Il Pontefice avvia un’indagine sulla illecita diffusione di documenti delle forze di sicurezza della Santa Sede su operazioni finanziare sospette

Papa Francesco: "Peccato mortale rivelare foto di addetti sospesi"

Papa Francesco vuole andare fino in fondo nel perseguire chi diffonde documenti delle forze di sicurezza della Santa Sede. Dopo la pubblicazione delle foto di addetti del Vaticano, sospesi in seguito agli accertamenti su operazioni finanziarie sospette della Segreteria di Stato, il direttore della Sala stampa vaticana, Matteo Bruni ha confermato che in Vaticano si vuole punire chi fa conoscere all’esterno le investigazioni della Santa Sede.

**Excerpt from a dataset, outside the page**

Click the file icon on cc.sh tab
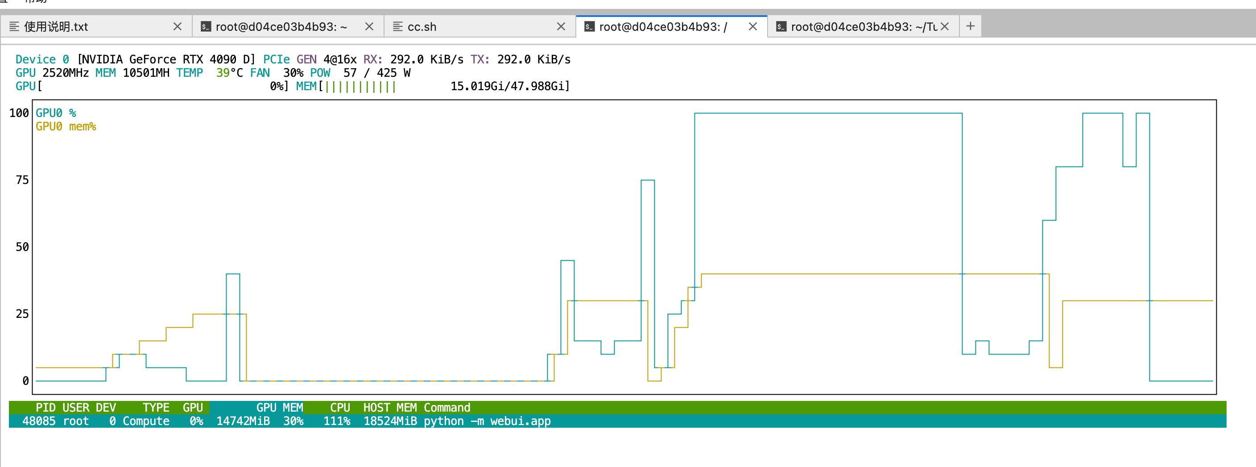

“È iniziata un’indagine, per volere del Santo Padre, sulla illecita diffusione di un documento ad uso interno delle forze di sicurezza della Santa Sede – ha detto Bruni -, la cui gravità, nelle parole di Papa Francesco, è paragonabile ad un peccato mortale, poiché lesivo della dignità delle persone e del principio della presunzione di innocenza”.

Si respira dentro al Vaticano un clima da resa dei conti, che ha avuto origine già con la brusca cacciata del revisore generale Libero Milone e che è proseguita con le evoluzioni recenti delle denunce contro gli investimenti esteri milionari dell’Obolo di San Pietro, investigazione della quale non si conoscono ancora i capi d’accusa.

Intanto il comandante della Gendarmeria vaticana Domenico Giani, come scritto dal Corriere della Sera, potrebbe essere avvicendato nel giro di qualche settimana. Giani si è trincerato in uno stretto silenzio, ma chi ha potuto parlare con lui lo descrive molto amareggiato, con la sensazione di pagare eventualmente per gli errori di altri e rivendica la sua fedeltà al Papa. Sembra anche che non ci siano contrasti all’interno della Gendarmeria con il vice Gianluca Gauzzi Broccoletti, con cui Giani ha gestito tra l’altro anche le indagini nel caso “Vatileaks 2”. Non è la prima volta che si parla di una sua uscita dal Vaticano per approdare a un organismo internazionale: quello che è certo è che se il Papa deciderà per un avvicendamento del capo della Gendarmeria, la formula sarà il più possibile onorevole.